2019ApJ...879...52S

We present ∼1'' resolution (∼2 kpc in the source plane) observations of the CO (1-0), CO (3-2), Hα, and [N II] lines in the strongly lensed z = 2.26 star-forming galaxy SDSS J0901+1814. We use these observations to constrain the lensing potential of a foreground group of galaxies, and our source-plane reconstructions indicate that SDSS J0901+1814 is a nearly face-on (i ≃ 30°) massive disk with r_1/2 >= 4 kpc for its molecular gas. Using our new magnification factors (µ_tot ≃ 30), we find that SDSS J0901+1814 has a star formation rate (SFR) of 268_–61⁺⁶³M_☉yr^–1, M_gas=(1.6_–0.2^+0.3)×10¹¹(α_CO/4.6)M_☉, and M_*=(9.5_–2.8^+3.8)×10¹⁰M_☉, which places it on the star-forming galaxy "main sequence." We use our matched high angular resolution gas and SFR tracers (CO and Hα, respectively) to perform a spatially resolved (pixel-by-pixel) analysis of SDSS J0901+1814 in terms of the Schmidt-Kennicutt relation.

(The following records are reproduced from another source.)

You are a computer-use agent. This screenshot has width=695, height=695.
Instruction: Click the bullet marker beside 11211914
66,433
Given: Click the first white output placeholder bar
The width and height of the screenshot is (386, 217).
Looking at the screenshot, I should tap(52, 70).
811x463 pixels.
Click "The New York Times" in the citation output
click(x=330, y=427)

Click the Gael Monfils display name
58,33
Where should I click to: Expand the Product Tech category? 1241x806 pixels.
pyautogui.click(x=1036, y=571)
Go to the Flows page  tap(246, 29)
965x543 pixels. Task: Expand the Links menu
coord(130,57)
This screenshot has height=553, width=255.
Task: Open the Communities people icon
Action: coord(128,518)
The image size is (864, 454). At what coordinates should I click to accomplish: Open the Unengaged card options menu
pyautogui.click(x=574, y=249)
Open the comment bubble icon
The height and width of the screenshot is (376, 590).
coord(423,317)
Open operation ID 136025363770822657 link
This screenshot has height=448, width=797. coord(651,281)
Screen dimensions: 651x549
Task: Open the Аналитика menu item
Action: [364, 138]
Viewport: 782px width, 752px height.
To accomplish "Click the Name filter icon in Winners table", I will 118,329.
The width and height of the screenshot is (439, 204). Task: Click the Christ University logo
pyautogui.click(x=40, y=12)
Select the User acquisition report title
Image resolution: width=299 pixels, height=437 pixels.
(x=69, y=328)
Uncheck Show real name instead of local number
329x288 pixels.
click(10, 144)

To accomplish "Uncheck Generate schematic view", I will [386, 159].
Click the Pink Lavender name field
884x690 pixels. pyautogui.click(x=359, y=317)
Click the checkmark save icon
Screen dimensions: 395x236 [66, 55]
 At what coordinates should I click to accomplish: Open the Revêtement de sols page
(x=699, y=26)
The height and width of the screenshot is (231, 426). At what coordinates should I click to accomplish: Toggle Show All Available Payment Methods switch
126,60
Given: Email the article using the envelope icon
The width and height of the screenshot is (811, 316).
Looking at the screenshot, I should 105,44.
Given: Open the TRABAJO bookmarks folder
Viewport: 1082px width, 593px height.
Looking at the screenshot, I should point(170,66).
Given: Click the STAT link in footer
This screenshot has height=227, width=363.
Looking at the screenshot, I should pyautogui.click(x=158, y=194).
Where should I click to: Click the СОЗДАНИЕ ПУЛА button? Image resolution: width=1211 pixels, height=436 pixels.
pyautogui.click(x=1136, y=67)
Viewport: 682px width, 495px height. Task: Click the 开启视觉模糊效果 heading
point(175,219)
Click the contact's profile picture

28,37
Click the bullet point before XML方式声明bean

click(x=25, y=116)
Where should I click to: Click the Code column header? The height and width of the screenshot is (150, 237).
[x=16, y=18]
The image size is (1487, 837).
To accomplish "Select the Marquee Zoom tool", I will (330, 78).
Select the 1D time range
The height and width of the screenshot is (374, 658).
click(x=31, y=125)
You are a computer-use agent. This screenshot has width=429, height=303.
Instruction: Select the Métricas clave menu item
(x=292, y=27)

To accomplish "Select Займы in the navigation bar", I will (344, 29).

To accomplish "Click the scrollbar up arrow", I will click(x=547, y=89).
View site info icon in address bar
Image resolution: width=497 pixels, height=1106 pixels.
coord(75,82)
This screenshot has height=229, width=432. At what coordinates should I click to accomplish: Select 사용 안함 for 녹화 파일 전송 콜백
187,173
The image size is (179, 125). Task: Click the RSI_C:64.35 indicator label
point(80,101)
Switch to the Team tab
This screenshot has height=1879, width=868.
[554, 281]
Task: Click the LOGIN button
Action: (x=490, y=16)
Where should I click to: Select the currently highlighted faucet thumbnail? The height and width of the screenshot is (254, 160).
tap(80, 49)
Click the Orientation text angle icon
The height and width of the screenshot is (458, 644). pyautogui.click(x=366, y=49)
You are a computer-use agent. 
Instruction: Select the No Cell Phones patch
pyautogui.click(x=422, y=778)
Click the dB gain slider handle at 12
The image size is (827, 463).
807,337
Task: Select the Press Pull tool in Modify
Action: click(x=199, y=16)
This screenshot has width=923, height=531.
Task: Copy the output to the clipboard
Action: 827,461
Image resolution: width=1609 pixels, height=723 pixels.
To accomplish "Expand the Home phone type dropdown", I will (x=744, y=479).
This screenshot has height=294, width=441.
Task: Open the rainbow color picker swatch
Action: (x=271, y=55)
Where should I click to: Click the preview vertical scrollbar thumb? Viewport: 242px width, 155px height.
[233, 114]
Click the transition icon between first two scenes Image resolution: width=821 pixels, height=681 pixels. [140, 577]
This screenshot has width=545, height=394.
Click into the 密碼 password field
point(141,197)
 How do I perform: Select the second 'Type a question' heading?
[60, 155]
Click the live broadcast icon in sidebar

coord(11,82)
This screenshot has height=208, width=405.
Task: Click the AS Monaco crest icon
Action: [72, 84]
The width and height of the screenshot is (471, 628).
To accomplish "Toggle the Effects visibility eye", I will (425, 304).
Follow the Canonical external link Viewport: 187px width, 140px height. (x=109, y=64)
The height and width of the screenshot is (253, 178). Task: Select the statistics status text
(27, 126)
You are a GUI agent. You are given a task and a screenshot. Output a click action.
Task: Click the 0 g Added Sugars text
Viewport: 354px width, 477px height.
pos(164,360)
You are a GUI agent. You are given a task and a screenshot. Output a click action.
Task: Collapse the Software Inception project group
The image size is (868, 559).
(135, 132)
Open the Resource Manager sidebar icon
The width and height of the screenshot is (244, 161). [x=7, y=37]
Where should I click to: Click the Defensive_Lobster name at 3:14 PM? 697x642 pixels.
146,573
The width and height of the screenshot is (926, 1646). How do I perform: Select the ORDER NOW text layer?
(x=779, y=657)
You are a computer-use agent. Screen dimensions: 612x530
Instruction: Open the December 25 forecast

After correcting for the large fraction of obscured star formation (SFR_Hα/SFR_TIR=0.054_–0.014^+0.015), we find that SDSS J0901+1814 is offset from "normal" star-forming galaxies to higher star formation efficiencies independent of assumptions for the CO-to-H₂ conversion factor. Our mean best-fit index for the Schmidt-Kennicutt relation for SDSS J0901+1814, evaluated with different CO lines and smoothing levels, is {bar}n=1.54±0.13; however, the index may be affected by gravitational lensing, and we find {bar}n=1.24±0.02 when analyzing the source-plane reconstructions. While the Schmidt-Kennicutt index largely appears unaffected by which of the two CO transitions we use to trace the molecular gas, the source-plane reconstructions and dynamical modeling suggest that the CO (1-0) emission is more spatially extended than the CO (3-2) emission.